Flat panel using ionized gas — high contrast, wide viewing angles, fast response. Standard in video village and control rooms until LED replaced it.
On set, during shooting, you need a monitoring system that immediately shows you what the camera is actually capturing—and in the 2000s, plasma displays were the best solution for this. The principle: two glass plates with an ionized neon-xenon mixture in between. When voltage is applied, the gas ignites and produces UV radiation, which causes phosphors to glow. The result was an impressively high contrast and extremely wide viewing angles—ideal when the gaffer, the grips, and three assistants had to look at the monitor simultaneously without the image quality breaking down.
The practical advantages were significant: plasmas showed black as truly black because the pixels were completely switched off. The response time was under one millisecond—so you didn't see motion blur during fast pans. This was crucial for focus control. In the video village, producers and directors could judge the image composition even from side positions without the monitor washing out like a TFT panel. For DP monitors in the video bus or the grading suite, plasmas were virtually the only option back then.
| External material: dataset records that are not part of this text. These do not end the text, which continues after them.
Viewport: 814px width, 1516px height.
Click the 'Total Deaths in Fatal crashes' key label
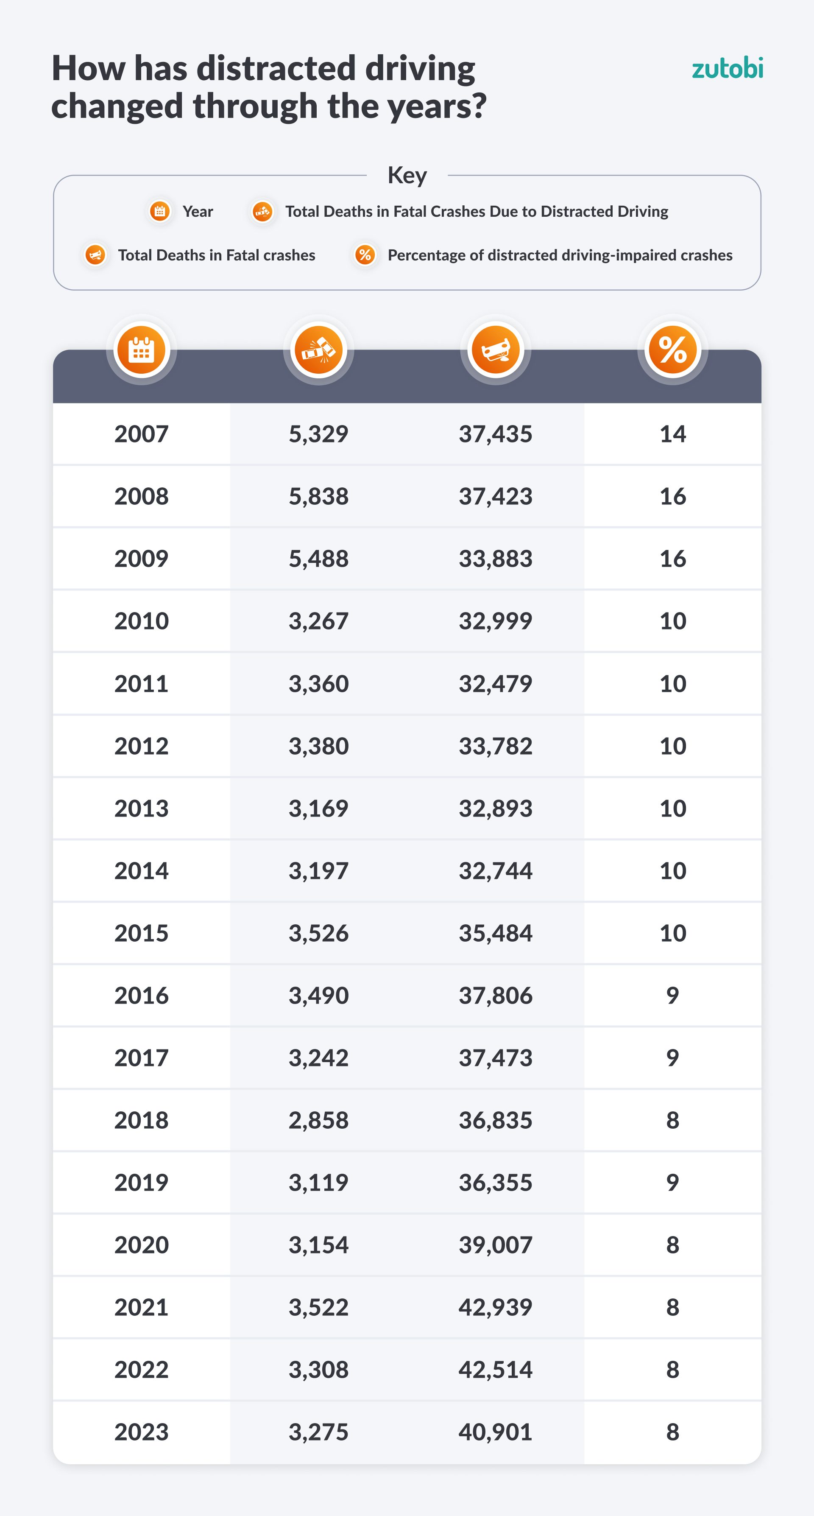[x=216, y=255]
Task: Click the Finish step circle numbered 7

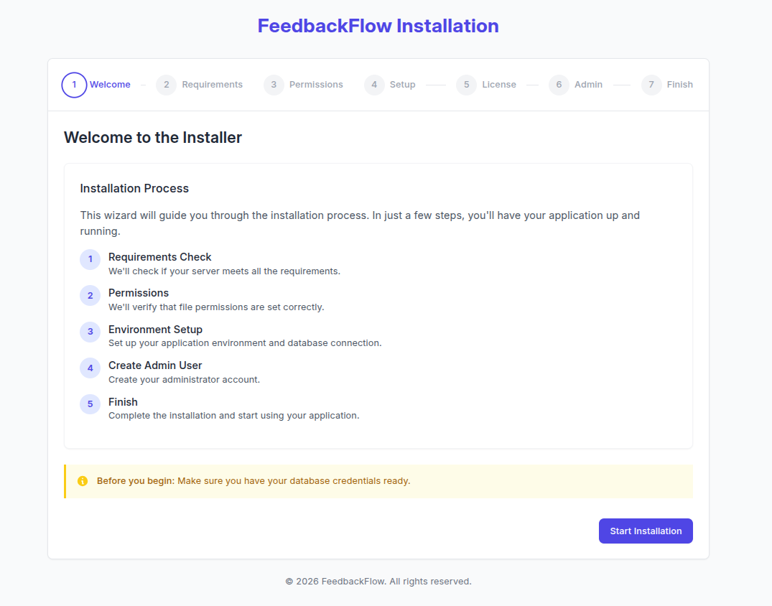Action: coord(651,85)
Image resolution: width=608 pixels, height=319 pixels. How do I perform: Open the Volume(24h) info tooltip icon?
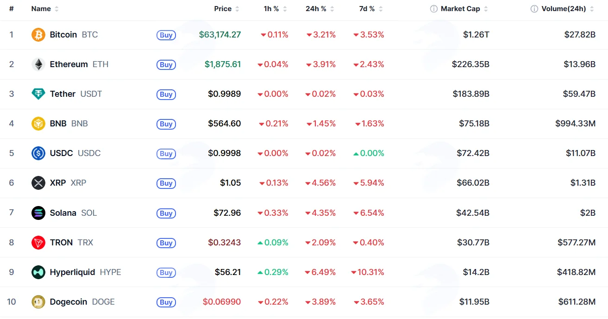point(534,9)
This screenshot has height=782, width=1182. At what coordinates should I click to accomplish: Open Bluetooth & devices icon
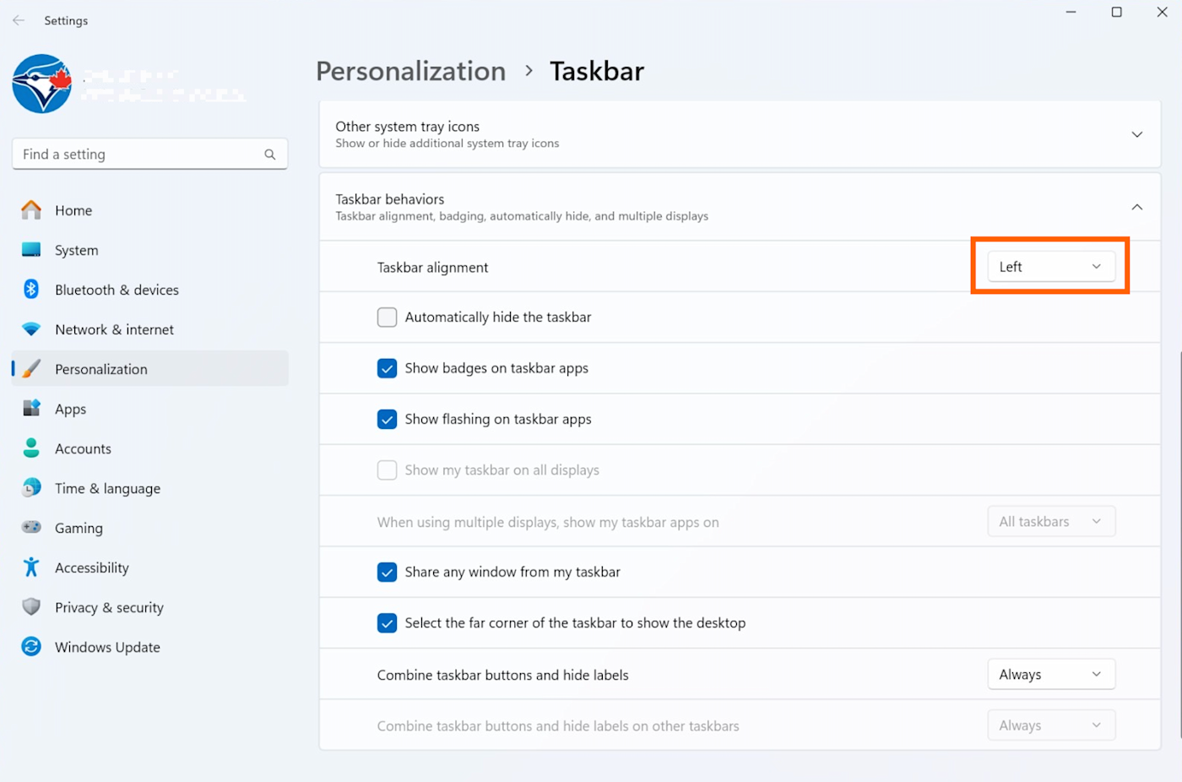(31, 290)
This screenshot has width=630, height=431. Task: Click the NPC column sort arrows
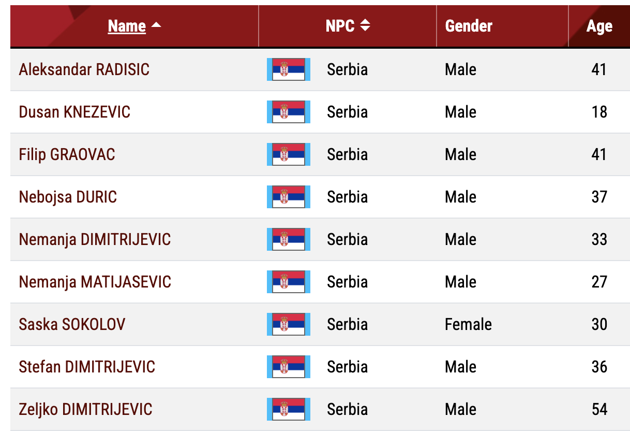coord(365,25)
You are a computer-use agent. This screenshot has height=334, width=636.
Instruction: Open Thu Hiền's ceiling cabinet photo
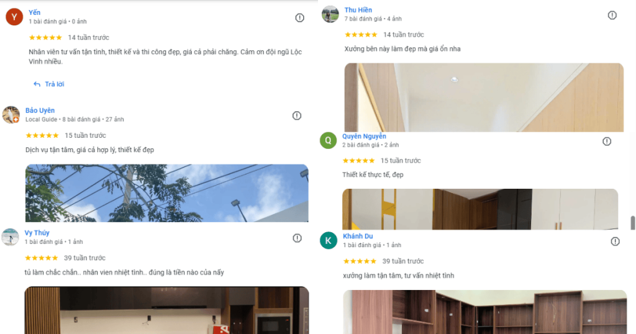coord(484,97)
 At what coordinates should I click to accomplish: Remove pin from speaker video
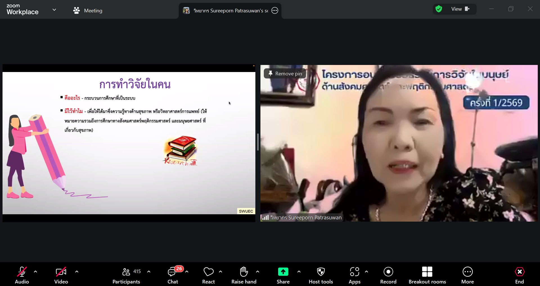285,74
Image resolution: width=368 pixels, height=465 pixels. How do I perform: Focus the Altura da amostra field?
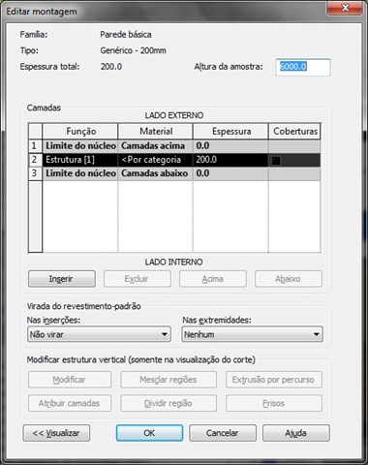303,67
The major drawback: burn-in effects. If you had the same image on the screen for hours—for example, a still frame during lighting setup—it could permanently burn in. Furthermore, plasmas consumed significantly more power than later LCD or LED technologies, and the devices got really hot during operation. This was a real problem in the summer on an outdoor set. After about 30,000 operating hours, the brightness noticeably decreased.
Today, you'll hardly find plasmas in active productions anymore. LED monitors and especially OLED have displaced the technology—better efficiency, no burn-in, more compact designs. But anyone who was on a large set in the 2000s and early 2010s still remembers the characteristic image quality: those crisp black levels that were soothing to the eye. In retrospect, a solid transitional technology between CRT and today's standard.